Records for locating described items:

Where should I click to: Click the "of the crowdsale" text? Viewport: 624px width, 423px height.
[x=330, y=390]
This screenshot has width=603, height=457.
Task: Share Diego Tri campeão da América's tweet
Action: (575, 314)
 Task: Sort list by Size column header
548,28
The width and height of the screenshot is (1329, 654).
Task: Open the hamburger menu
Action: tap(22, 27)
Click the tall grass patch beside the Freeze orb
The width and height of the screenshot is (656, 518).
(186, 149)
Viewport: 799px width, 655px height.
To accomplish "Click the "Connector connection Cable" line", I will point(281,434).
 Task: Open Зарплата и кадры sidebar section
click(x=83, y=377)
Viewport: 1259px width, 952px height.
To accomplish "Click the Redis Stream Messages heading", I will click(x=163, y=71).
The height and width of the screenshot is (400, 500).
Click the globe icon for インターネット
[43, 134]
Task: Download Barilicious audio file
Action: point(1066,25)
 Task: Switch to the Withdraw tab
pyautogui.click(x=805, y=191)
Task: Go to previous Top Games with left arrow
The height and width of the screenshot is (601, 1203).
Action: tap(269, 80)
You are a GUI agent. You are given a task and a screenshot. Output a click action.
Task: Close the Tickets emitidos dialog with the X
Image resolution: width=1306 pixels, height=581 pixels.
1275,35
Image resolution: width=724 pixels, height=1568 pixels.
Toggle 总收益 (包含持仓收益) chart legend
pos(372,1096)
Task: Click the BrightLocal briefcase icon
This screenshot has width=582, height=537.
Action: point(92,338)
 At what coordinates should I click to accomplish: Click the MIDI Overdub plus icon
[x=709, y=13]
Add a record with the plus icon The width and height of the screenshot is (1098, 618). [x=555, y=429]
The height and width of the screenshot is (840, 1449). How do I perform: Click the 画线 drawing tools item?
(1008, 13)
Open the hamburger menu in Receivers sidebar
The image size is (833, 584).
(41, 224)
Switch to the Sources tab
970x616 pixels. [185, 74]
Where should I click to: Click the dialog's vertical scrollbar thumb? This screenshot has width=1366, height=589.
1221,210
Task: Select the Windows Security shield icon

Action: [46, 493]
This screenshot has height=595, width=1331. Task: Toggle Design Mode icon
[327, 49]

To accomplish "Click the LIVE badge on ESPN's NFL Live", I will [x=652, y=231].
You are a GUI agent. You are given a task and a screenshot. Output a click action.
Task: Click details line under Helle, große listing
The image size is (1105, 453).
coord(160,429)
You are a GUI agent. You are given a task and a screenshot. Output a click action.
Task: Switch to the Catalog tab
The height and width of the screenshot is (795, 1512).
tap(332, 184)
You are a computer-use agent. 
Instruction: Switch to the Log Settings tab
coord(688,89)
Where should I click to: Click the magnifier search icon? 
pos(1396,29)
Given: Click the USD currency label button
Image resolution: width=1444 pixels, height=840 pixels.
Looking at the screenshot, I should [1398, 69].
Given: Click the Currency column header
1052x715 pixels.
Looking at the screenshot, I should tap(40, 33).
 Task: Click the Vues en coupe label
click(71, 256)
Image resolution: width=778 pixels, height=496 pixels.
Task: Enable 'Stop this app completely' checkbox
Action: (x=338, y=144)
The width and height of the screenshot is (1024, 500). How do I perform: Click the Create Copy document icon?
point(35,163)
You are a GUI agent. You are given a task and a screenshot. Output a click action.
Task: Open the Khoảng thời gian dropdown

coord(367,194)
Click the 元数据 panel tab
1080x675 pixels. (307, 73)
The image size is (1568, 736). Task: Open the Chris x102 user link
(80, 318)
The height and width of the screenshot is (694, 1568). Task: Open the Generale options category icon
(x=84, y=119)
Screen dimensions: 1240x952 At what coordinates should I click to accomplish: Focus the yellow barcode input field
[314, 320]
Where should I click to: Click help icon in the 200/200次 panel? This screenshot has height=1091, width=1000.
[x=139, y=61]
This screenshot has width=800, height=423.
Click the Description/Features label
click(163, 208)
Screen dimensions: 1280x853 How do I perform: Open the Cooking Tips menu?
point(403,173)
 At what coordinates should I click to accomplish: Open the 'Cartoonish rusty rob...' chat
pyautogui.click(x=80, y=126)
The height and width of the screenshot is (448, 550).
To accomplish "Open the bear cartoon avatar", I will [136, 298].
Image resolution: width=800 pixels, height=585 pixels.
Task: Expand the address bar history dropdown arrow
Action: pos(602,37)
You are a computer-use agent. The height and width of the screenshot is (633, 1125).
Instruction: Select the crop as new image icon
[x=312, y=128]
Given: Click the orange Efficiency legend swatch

» Short exercise
Gather and copy out each row above that contains the word "Select", treating uppercase and lowercase as different.

» Exercise output
Task: Select the Windows Security shield icon
Instruction: Select the crop as new image icon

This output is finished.